START RECORDS PROVIDED

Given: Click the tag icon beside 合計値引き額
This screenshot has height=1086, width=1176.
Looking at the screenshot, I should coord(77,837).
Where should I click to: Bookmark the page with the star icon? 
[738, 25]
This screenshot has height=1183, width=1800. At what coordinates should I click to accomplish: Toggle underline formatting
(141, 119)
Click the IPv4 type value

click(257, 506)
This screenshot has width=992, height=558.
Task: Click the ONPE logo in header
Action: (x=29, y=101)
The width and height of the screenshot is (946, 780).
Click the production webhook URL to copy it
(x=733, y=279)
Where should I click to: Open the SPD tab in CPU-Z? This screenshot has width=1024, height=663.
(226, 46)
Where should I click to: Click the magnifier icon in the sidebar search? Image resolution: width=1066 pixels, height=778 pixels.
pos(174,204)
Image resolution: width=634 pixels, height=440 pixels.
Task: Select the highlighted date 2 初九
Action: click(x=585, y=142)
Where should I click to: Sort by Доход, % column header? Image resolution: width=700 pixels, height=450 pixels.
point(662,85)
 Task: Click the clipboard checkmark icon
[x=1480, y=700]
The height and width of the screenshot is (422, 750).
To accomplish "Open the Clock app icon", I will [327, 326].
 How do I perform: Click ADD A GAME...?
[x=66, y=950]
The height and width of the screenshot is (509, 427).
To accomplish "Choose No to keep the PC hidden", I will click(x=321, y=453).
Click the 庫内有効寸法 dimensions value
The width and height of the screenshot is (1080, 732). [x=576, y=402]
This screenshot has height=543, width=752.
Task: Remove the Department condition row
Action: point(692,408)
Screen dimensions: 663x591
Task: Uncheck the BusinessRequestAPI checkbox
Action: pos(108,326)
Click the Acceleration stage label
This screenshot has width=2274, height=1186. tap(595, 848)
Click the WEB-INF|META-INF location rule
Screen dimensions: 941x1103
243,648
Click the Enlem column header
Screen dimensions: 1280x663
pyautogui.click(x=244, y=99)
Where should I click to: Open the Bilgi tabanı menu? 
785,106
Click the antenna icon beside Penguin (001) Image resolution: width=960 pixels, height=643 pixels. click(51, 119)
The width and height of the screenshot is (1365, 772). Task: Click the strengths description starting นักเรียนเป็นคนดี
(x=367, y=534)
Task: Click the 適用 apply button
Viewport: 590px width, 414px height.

END RECORDS PROVIDED

### WHAT TO DO:
Search the records for the string "will" and report each line that has it.

### TASK ANSWER:
To accomplish "Open the Clock app icon", I will [327, 326].
To accomplish "Choose No to keep the PC hidden", I will click(x=321, y=453).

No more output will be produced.